▶ [Requirement] The result should be a faithful copy of every entry below, with the pictures left out.

---

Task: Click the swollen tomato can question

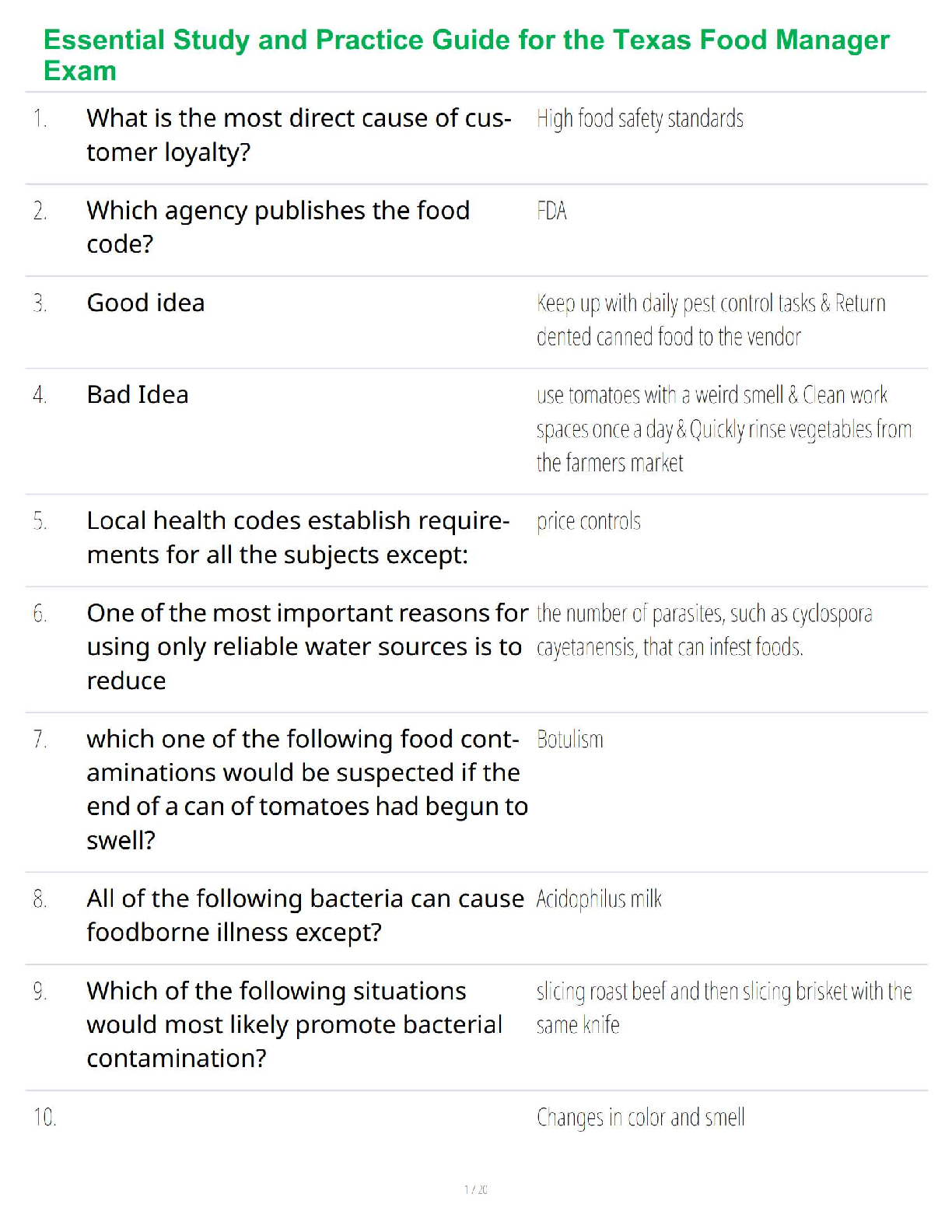Action: [x=307, y=789]
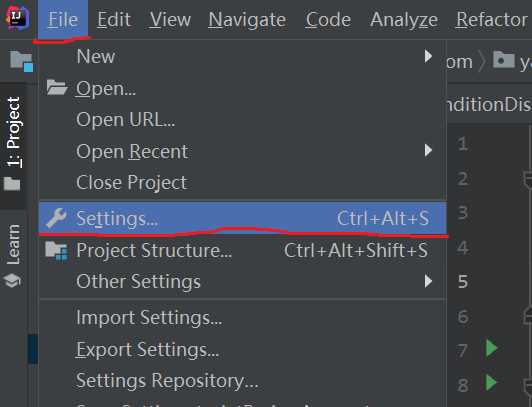This screenshot has height=407, width=532.
Task: Expand the Other Settings submenu arrow
Action: [429, 281]
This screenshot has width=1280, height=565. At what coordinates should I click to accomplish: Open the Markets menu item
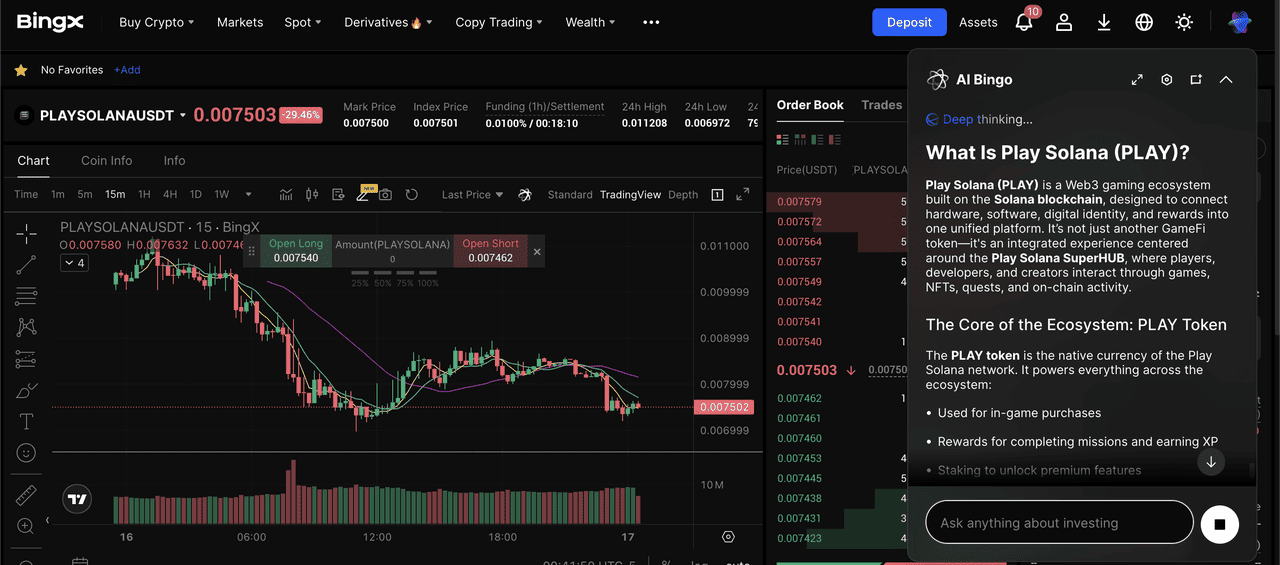(x=240, y=22)
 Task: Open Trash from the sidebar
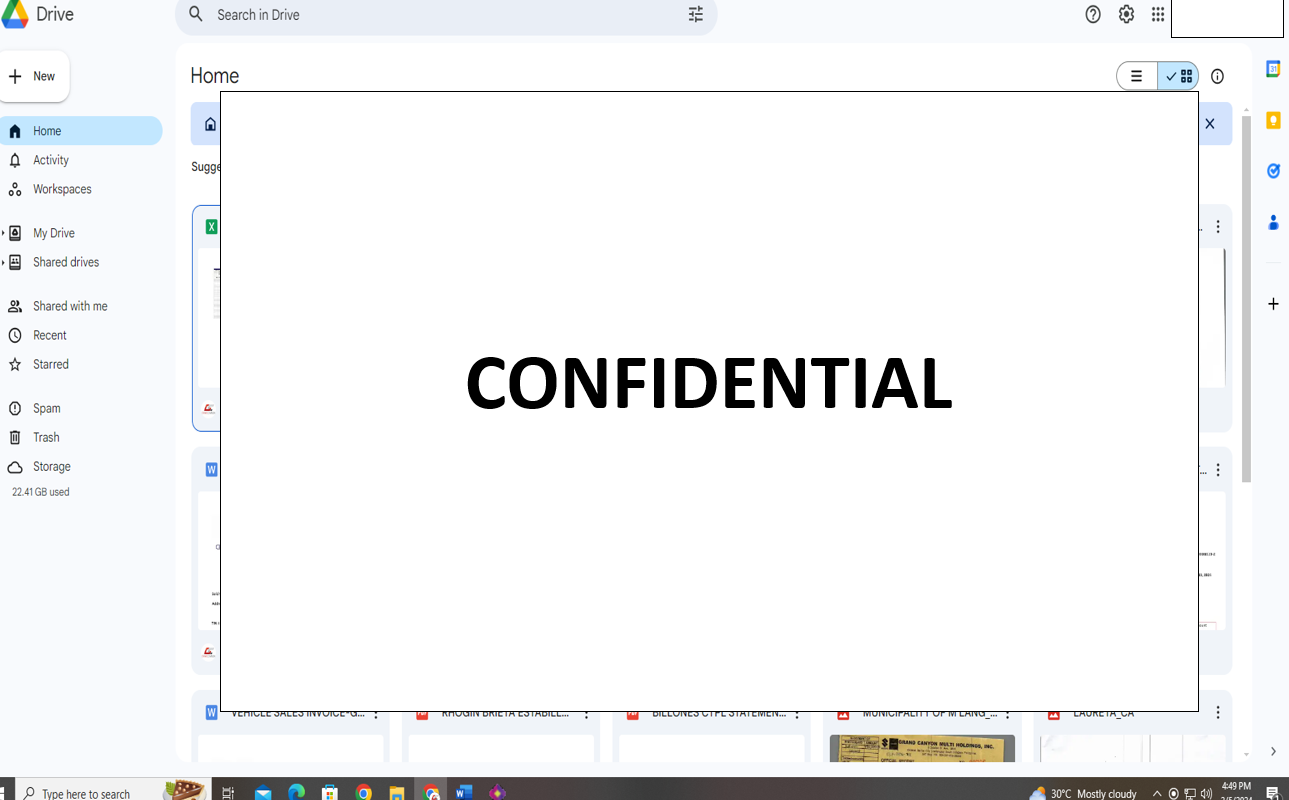(x=44, y=437)
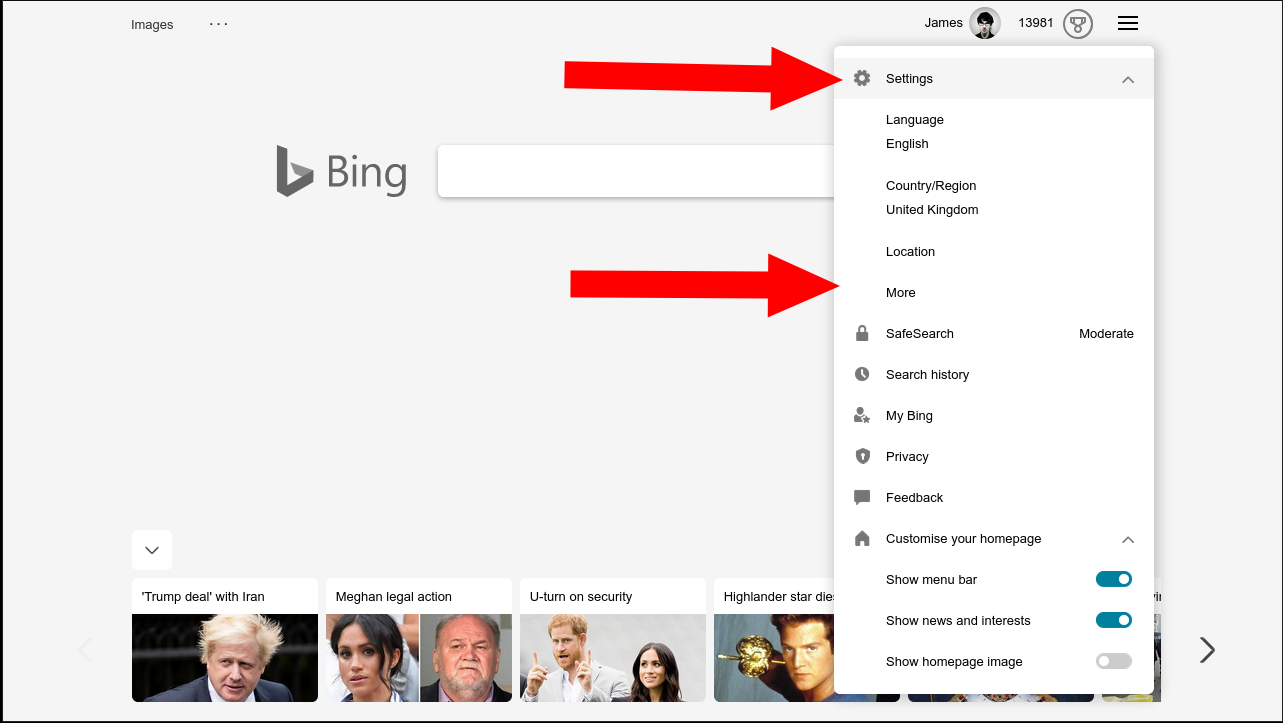
Task: Open James's profile avatar
Action: click(985, 24)
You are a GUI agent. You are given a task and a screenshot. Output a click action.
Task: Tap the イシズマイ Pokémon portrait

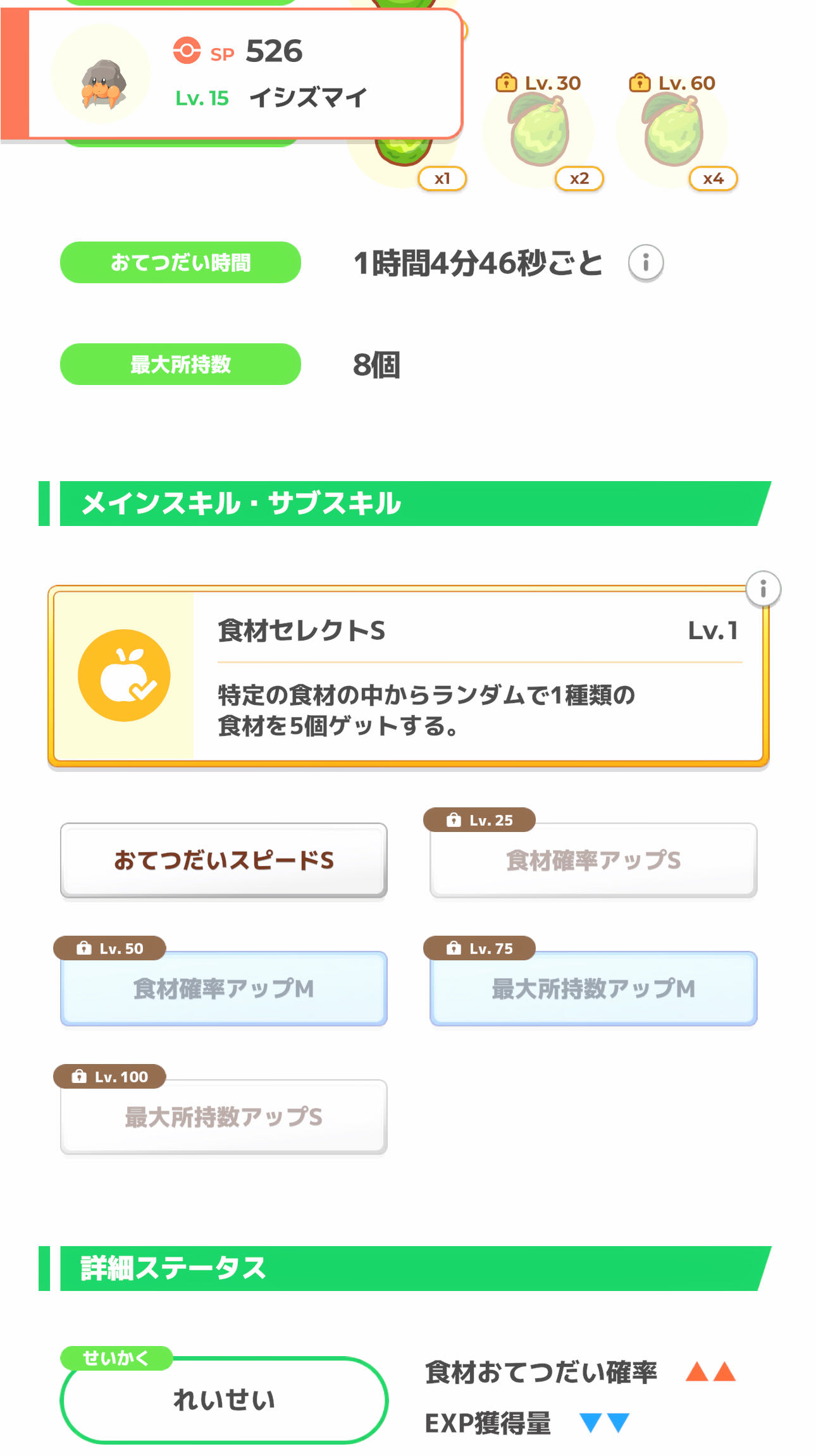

---

▶ [Solution to the problem]
Task: Click the swollen tomato can question

Action: [x=307, y=789]
This screenshot has height=407, width=532.
Task: Expand the Other Settings submenu arrow
Action: [429, 281]
This screenshot has width=1280, height=565. At what coordinates should I click to accomplish: Open the Markets menu item
(x=240, y=22)
 Task: Open Trash from the sidebar
(x=44, y=437)
Task: Open James's profile avatar
Action: click(985, 24)
You are a GUI agent. You are given a task and a screenshot. Output a click action.
Task: Tap the イシズマイ Pokémon portrait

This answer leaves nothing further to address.